§ **WORK TO COMPLETE**
Search the entries for the word "profile" and pull out each line that has it.

****

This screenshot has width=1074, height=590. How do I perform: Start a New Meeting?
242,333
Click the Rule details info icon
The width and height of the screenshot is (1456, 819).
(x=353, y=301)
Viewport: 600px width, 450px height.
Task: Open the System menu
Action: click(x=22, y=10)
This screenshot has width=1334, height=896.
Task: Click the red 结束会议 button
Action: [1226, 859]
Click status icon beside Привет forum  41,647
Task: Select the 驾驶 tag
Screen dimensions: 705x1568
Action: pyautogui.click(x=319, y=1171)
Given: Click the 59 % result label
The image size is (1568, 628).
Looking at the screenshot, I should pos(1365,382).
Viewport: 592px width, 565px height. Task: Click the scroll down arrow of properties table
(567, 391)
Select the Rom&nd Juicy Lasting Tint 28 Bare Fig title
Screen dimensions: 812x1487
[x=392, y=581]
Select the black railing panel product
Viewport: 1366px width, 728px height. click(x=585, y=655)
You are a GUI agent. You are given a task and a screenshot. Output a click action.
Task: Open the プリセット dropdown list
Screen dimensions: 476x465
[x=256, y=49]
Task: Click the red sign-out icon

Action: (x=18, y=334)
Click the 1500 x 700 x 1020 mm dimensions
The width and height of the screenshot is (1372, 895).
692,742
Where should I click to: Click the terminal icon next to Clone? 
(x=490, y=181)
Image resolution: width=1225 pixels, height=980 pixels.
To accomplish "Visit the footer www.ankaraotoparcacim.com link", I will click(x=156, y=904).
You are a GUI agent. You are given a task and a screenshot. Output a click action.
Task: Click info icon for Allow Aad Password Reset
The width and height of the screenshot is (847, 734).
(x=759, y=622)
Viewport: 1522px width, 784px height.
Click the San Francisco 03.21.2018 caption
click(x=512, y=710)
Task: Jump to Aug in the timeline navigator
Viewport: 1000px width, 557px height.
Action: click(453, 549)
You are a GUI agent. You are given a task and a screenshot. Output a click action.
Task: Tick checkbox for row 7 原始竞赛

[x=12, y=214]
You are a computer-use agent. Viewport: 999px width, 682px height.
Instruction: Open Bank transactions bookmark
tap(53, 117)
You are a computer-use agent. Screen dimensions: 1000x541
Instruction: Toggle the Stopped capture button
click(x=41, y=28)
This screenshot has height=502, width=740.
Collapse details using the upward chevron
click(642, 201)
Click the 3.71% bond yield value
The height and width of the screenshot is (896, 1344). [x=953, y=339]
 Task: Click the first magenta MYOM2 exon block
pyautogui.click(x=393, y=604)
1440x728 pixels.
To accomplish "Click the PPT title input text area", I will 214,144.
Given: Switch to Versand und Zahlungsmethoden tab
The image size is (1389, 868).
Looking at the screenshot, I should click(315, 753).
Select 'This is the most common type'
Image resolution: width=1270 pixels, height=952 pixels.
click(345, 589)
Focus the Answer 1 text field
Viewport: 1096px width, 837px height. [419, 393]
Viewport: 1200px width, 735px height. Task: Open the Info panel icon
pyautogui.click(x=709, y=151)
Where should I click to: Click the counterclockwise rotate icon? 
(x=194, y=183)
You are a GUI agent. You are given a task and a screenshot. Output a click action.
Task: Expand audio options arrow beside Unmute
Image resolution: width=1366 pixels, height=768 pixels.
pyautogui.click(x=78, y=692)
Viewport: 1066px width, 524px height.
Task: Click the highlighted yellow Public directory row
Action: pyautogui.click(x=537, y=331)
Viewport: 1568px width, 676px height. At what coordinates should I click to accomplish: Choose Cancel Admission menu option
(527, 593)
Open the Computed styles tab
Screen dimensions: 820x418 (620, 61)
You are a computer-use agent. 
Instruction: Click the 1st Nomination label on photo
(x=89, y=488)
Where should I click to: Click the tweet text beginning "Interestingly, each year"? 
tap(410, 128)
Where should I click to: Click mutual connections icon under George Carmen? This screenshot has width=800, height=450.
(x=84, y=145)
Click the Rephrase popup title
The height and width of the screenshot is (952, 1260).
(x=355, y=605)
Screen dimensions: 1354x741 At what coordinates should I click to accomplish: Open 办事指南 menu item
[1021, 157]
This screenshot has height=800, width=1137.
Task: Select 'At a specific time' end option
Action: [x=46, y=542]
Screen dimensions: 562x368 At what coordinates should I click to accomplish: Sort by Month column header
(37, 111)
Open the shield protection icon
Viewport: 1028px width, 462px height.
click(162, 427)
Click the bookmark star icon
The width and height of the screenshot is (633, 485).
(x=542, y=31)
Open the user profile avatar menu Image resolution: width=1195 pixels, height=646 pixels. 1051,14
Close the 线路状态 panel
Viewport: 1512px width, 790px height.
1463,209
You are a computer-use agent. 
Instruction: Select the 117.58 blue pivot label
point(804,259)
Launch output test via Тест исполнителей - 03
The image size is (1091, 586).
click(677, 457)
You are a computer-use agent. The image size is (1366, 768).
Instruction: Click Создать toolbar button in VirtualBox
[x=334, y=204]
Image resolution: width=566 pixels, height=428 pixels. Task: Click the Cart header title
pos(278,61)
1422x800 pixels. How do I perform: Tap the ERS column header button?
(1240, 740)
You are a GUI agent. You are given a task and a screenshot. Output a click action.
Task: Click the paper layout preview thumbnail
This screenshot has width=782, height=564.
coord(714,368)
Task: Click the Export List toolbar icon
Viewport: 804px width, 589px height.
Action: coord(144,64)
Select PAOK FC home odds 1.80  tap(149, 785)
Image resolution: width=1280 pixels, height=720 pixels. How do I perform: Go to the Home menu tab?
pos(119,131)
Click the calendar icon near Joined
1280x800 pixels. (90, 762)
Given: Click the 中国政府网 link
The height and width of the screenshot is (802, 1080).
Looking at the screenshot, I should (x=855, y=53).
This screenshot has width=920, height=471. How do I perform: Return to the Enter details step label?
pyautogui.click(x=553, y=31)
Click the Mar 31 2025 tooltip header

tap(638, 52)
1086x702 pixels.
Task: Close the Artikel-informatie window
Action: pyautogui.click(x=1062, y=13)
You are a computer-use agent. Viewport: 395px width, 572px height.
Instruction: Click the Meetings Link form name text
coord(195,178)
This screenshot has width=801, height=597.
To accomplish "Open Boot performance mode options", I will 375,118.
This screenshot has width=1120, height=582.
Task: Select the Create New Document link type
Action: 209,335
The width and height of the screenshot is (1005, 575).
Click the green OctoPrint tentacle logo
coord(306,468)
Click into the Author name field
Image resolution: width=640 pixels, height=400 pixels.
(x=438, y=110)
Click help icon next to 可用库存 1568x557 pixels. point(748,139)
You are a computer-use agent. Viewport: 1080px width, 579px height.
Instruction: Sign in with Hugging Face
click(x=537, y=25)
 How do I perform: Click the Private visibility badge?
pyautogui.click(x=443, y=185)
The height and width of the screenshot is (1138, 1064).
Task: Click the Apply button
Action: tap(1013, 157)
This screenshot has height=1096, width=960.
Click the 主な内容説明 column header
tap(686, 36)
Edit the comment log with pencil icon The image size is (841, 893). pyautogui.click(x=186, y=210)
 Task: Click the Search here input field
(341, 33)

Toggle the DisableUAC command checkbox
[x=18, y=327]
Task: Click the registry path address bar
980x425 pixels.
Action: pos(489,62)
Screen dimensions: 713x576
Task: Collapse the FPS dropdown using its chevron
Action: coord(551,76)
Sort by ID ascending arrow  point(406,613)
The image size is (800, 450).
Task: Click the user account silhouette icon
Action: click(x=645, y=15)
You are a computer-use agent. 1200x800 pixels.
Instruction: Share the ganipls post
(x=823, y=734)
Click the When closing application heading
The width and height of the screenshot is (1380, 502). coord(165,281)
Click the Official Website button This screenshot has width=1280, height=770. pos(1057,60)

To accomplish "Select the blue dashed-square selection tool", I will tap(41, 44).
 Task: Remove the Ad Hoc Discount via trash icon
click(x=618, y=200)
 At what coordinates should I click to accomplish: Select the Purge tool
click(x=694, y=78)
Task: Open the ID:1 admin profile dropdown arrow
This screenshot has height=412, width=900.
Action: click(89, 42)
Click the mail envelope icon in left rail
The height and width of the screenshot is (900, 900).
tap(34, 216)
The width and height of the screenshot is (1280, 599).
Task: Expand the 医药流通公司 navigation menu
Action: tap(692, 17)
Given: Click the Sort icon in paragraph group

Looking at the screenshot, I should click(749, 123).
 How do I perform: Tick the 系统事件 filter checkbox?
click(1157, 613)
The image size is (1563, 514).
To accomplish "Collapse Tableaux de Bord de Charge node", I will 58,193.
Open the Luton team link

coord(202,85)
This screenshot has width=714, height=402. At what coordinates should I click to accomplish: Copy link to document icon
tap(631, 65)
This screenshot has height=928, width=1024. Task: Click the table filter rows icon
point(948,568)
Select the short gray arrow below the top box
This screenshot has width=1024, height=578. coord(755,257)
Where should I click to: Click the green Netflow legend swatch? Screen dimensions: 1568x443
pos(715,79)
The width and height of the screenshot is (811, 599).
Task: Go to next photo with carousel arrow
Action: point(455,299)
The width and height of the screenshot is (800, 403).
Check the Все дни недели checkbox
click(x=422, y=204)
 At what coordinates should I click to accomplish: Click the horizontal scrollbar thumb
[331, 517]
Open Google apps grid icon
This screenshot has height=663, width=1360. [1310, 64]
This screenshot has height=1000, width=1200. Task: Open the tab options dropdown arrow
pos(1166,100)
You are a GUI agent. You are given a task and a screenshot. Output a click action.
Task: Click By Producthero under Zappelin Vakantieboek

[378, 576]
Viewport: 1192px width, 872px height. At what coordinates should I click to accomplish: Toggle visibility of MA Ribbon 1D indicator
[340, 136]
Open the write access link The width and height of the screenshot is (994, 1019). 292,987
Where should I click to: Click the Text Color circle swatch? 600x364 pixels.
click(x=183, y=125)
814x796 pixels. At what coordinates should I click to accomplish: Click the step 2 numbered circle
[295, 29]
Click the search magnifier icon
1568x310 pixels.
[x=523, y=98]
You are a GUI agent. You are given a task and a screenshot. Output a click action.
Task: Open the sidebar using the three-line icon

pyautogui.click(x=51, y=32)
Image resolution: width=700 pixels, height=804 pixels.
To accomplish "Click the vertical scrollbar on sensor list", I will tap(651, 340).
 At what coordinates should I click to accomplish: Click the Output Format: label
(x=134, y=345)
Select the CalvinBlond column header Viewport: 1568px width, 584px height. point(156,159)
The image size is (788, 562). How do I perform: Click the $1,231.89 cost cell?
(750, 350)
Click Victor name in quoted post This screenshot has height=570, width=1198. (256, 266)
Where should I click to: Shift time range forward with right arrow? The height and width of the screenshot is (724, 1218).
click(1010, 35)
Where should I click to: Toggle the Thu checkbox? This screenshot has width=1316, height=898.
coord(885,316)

****

§ **PROBLEM SOLUTION**
Open the user profile avatar menu Image resolution: width=1195 pixels, height=646 pixels. 1051,14
Task: Open the ID:1 admin profile dropdown arrow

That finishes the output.